**Source information**
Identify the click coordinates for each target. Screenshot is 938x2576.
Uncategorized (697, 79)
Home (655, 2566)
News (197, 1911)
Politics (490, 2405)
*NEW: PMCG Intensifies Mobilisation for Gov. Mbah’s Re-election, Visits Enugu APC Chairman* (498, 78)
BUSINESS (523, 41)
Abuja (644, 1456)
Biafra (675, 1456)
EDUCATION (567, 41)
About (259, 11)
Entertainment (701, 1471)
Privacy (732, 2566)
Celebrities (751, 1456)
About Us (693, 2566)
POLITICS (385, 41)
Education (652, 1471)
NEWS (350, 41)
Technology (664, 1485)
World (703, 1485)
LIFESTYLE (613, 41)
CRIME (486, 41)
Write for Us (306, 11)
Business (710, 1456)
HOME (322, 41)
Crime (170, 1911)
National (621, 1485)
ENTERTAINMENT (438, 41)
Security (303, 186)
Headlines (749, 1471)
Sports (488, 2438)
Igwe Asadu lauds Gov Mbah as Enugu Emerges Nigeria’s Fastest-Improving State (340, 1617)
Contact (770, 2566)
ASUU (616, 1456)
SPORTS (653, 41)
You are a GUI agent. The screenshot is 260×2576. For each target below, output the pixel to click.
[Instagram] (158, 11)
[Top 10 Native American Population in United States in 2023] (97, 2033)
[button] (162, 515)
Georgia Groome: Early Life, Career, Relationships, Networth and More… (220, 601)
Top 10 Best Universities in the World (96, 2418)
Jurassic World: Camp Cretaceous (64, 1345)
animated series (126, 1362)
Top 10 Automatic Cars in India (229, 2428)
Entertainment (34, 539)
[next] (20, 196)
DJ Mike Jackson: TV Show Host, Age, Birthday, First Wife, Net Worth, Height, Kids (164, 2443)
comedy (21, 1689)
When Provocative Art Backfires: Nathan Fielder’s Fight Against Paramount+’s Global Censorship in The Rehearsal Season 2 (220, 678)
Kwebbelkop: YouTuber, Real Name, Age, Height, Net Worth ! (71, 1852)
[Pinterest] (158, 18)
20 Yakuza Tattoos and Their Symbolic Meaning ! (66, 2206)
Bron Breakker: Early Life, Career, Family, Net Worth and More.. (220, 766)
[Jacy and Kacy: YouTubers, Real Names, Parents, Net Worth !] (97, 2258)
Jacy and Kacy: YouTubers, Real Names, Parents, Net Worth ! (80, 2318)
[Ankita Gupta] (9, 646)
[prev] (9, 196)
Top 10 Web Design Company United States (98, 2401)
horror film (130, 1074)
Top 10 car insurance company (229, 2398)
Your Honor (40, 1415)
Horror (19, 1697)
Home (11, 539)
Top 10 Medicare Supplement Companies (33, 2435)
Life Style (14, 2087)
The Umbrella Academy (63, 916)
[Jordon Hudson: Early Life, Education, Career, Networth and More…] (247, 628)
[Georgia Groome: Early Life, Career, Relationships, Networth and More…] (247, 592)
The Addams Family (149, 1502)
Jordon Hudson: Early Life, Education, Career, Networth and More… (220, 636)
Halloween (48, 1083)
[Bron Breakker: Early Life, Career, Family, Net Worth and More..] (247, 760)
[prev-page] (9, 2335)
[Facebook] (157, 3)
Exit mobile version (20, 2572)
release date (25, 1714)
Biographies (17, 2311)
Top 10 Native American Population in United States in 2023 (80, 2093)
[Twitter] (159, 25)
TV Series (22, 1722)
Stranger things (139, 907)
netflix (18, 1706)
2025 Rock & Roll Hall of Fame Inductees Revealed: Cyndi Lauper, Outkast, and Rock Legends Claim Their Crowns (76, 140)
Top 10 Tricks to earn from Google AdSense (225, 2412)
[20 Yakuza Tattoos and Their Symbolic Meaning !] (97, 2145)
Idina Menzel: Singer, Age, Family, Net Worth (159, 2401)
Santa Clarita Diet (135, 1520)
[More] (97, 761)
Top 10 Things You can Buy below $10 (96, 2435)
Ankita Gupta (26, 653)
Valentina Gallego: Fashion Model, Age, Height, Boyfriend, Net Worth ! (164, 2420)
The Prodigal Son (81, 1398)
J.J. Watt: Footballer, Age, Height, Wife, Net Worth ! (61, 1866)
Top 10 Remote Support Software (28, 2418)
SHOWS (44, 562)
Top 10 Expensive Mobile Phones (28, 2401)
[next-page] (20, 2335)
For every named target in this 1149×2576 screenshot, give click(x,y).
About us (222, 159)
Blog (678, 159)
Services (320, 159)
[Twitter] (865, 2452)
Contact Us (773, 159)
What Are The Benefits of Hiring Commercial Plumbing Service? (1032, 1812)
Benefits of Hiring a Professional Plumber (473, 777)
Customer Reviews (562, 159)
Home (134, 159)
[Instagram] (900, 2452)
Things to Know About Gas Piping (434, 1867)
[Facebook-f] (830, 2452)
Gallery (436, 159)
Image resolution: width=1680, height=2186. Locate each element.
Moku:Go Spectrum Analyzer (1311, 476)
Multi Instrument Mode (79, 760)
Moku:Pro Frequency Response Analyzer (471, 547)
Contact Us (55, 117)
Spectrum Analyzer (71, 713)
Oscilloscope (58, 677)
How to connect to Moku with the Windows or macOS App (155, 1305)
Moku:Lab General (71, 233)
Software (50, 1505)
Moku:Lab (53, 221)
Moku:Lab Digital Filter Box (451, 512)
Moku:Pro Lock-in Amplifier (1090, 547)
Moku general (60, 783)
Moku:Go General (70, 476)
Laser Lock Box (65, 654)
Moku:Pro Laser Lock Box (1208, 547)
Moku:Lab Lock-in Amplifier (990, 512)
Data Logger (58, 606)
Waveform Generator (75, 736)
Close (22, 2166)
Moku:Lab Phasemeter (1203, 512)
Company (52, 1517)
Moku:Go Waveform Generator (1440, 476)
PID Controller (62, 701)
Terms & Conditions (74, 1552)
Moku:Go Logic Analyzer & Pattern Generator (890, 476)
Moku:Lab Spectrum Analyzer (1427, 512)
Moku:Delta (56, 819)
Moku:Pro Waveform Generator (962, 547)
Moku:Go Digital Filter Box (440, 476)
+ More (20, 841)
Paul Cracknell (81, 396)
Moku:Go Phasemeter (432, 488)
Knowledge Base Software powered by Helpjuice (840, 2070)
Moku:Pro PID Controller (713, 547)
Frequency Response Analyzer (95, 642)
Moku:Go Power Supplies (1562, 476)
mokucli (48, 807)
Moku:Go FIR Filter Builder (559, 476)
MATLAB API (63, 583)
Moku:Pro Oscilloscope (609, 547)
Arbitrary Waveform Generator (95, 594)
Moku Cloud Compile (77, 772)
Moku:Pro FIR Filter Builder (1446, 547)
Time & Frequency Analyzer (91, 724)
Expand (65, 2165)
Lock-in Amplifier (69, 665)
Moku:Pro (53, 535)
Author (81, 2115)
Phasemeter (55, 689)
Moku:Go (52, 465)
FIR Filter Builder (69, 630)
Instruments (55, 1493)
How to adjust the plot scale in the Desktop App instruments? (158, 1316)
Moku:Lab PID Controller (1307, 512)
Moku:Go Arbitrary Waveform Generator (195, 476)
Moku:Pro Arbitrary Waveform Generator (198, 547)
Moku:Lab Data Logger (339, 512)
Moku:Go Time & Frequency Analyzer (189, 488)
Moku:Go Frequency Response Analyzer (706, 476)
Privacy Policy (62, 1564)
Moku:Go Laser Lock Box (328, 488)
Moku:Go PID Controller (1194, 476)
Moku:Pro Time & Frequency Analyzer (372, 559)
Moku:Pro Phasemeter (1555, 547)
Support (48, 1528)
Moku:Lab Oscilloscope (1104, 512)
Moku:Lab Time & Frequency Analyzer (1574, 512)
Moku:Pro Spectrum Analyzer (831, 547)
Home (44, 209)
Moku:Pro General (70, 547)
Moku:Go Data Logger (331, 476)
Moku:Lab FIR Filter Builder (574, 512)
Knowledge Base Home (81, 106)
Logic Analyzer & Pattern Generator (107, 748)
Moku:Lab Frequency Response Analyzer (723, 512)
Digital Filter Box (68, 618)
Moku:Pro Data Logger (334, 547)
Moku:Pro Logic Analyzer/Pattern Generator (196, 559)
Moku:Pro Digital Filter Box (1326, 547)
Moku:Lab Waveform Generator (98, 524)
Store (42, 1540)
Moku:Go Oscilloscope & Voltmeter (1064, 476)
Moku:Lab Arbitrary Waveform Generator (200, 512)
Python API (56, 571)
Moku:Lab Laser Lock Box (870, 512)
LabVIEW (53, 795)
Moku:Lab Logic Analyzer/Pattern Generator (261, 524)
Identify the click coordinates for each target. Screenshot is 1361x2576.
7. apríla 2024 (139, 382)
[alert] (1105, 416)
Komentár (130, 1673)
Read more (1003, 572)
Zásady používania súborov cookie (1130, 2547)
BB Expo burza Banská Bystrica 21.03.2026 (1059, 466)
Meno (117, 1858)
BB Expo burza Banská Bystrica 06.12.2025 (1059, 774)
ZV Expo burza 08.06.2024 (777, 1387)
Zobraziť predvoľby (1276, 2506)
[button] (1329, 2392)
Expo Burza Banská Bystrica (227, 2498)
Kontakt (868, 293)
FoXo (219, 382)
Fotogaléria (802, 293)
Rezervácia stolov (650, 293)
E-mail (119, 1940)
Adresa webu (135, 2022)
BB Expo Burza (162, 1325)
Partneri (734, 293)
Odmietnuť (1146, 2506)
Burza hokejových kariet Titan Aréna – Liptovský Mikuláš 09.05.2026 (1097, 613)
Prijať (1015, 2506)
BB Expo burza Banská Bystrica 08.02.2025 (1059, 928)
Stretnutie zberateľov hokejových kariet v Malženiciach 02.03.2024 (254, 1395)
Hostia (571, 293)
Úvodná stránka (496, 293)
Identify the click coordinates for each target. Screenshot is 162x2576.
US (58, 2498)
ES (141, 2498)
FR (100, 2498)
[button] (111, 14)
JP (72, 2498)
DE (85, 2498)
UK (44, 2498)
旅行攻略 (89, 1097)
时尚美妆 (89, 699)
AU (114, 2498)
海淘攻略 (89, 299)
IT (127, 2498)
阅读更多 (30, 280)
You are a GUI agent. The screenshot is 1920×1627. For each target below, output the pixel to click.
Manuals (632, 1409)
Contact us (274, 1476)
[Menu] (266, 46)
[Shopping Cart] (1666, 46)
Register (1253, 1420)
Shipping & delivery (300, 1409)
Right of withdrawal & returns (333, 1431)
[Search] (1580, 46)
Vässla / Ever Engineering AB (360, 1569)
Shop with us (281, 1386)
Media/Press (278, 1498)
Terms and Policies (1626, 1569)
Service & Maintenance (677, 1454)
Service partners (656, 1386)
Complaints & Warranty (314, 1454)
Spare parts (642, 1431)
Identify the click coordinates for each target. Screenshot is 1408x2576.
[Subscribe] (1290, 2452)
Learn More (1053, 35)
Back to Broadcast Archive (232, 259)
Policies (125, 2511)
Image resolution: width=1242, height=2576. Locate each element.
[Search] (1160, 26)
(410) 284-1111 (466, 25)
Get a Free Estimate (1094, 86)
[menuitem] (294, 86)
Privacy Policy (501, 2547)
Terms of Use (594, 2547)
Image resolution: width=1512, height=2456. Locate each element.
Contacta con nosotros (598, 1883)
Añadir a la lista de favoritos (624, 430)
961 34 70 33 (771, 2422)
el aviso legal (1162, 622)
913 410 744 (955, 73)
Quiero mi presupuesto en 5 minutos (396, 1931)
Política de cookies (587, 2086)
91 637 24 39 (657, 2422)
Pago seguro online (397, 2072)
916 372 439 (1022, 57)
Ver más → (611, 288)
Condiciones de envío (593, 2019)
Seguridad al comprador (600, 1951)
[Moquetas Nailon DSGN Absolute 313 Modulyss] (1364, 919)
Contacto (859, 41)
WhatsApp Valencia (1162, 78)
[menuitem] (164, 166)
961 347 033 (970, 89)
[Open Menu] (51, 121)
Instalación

**Task directions**
Given the records above, reproduce precisely and only the lines between the line holding "Odmietnuť (1146, 2506)" and the line holding "Úvodná stránka (496, 293)", inclusive.

**Output of the exercise**
Odmietnuť (1146, 2506)
Burza hokejových kariet Titan Aréna – Liptovský Mikuláš 09.05.2026 (1097, 613)
Prijať (1015, 2506)
BB Expo burza Banská Bystrica 08.02.2025 (1059, 928)
Stretnutie zberateľov hokejových kariet v Malženiciach 02.03.2024 (254, 1395)
Hostia (571, 293)
Úvodná stránka (496, 293)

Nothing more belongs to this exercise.